- AVAILABLE RECORDS
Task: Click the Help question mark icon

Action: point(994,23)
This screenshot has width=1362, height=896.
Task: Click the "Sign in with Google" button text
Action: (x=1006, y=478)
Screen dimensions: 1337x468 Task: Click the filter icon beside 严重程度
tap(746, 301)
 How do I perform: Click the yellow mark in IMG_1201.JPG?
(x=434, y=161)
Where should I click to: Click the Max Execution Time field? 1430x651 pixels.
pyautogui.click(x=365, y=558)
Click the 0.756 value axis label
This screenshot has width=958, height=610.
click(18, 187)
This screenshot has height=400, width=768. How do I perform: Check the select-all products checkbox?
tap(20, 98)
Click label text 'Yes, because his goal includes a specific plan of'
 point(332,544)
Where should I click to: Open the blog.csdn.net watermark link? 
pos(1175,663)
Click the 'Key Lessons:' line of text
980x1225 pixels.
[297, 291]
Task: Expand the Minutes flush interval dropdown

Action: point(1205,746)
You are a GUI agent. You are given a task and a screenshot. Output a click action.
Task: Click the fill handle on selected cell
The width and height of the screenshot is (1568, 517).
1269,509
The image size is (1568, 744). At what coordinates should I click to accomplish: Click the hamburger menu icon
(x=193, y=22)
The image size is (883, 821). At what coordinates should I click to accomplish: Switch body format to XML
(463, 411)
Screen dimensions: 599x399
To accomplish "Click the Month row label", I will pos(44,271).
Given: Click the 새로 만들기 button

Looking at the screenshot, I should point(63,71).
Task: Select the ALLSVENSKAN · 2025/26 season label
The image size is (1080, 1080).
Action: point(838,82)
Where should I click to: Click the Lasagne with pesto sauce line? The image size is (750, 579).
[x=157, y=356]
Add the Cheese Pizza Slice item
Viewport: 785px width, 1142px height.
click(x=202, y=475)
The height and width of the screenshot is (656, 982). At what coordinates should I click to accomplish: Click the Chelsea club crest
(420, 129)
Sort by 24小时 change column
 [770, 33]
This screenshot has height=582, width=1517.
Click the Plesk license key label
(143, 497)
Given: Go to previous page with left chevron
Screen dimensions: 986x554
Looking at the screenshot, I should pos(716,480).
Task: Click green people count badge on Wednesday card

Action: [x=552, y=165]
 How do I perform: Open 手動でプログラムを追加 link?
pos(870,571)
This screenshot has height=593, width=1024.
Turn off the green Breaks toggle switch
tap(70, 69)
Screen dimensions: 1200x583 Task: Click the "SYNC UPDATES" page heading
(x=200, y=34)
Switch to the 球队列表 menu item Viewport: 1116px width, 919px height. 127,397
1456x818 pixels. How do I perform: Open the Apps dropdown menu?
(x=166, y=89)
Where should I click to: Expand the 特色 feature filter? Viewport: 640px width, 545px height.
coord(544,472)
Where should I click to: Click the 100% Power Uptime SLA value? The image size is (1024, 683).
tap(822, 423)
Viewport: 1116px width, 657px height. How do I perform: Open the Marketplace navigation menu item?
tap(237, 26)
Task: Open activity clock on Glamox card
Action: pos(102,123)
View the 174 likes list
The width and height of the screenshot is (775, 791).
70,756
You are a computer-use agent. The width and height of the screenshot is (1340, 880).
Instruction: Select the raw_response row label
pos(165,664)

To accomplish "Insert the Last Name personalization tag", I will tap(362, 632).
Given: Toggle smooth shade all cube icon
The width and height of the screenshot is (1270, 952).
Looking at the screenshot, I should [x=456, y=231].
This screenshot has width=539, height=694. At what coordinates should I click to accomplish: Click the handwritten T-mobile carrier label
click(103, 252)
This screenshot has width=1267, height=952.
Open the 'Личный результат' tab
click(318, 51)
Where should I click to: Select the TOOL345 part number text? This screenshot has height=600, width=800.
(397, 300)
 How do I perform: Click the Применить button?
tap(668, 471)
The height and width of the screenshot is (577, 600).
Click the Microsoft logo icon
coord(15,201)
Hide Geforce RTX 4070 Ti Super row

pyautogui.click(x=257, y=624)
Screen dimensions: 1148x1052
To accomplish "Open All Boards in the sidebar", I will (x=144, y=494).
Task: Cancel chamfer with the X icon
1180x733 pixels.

- EXERCISE DIRECTIONS
Every line above has to be restated word for word.

- TASK RESPONSE
Task: Click the Help question mark icon

Action: point(994,23)
This screenshot has width=1362, height=896.
Task: Click the "Sign in with Google" button text
Action: (x=1006, y=478)
Screen dimensions: 1337x468 Task: Click the filter icon beside 严重程度
tap(746, 301)
 How do I perform: Click the yellow mark in IMG_1201.JPG?
(x=434, y=161)
Where should I click to: Click the Max Execution Time field? 1430x651 pixels.
pyautogui.click(x=365, y=558)
Click the 0.756 value axis label
This screenshot has width=958, height=610.
click(18, 187)
This screenshot has height=400, width=768. How do I perform: Check the select-all products checkbox?
tap(20, 98)
Click label text 'Yes, because his goal includes a specific plan of'
 point(332,544)
Where should I click to: Open the blog.csdn.net watermark link? 
pos(1175,663)
Click the 'Key Lessons:' line of text
980x1225 pixels.
[297, 291]
Task: Expand the Minutes flush interval dropdown

Action: point(1205,746)
You are a GUI agent. You are given a task and a screenshot. Output a click action.
Task: Click the fill handle on selected cell
The width and height of the screenshot is (1568, 517).
1269,509
The image size is (1568, 744). At what coordinates should I click to accomplish: Click the hamburger menu icon
(x=193, y=22)
The image size is (883, 821). At what coordinates should I click to accomplish: Switch body format to XML
(463, 411)
Screen dimensions: 599x399
To accomplish "Click the Month row label", I will pos(44,271).
Given: Click the 새로 만들기 button

Looking at the screenshot, I should point(63,71).
Task: Select the ALLSVENSKAN · 2025/26 season label
The image size is (1080, 1080).
Action: point(838,82)
Where should I click to: Click the Lasagne with pesto sauce line? The image size is (750, 579).
[x=157, y=356]
Add the Cheese Pizza Slice item
Viewport: 785px width, 1142px height.
click(x=202, y=475)
The height and width of the screenshot is (656, 982). At what coordinates should I click to accomplish: Click the Chelsea club crest
(420, 129)
Sort by 24小时 change column
 [770, 33]
This screenshot has height=582, width=1517.
Click the Plesk license key label
(143, 497)
Given: Go to previous page with left chevron
Screen dimensions: 986x554
Looking at the screenshot, I should pos(716,480).
Task: Click green people count badge on Wednesday card

Action: [x=552, y=165]
 How do I perform: Open 手動でプログラムを追加 link?
pos(870,571)
This screenshot has height=593, width=1024.
Turn off the green Breaks toggle switch
tap(70, 69)
Screen dimensions: 1200x583 Task: Click the "SYNC UPDATES" page heading
(x=200, y=34)
Switch to the 球队列表 menu item Viewport: 1116px width, 919px height. 127,397
1456x818 pixels. How do I perform: Open the Apps dropdown menu?
(x=166, y=89)
Where should I click to: Expand the 特色 feature filter? Viewport: 640px width, 545px height.
coord(544,472)
Where should I click to: Click the 100% Power Uptime SLA value? The image size is (1024, 683).
tap(822, 423)
Viewport: 1116px width, 657px height. How do I perform: Open the Marketplace navigation menu item?
tap(237, 26)
Task: Open activity clock on Glamox card
Action: pos(102,123)
View the 174 likes list
The width and height of the screenshot is (775, 791).
70,756
You are a computer-use agent. The width and height of the screenshot is (1340, 880).
Instruction: Select the raw_response row label
pos(165,664)

To accomplish "Insert the Last Name personalization tag", I will tap(362, 632).
Given: Toggle smooth shade all cube icon
The width and height of the screenshot is (1270, 952).
Looking at the screenshot, I should [x=456, y=231].
This screenshot has width=539, height=694. At what coordinates should I click to accomplish: Click the handwritten T-mobile carrier label
click(103, 252)
This screenshot has width=1267, height=952.
Open the 'Личный результат' tab
click(318, 51)
Where should I click to: Select the TOOL345 part number text? This screenshot has height=600, width=800.
(397, 300)
 How do I perform: Click the Применить button?
tap(668, 471)
The height and width of the screenshot is (577, 600).
Click the Microsoft logo icon
coord(15,201)
Hide Geforce RTX 4070 Ti Super row

pyautogui.click(x=257, y=624)
Screen dimensions: 1148x1052
To accomplish "Open All Boards in the sidebar", I will (x=144, y=494).
Task: Cancel chamfer with the X icon
1180x733 pixels.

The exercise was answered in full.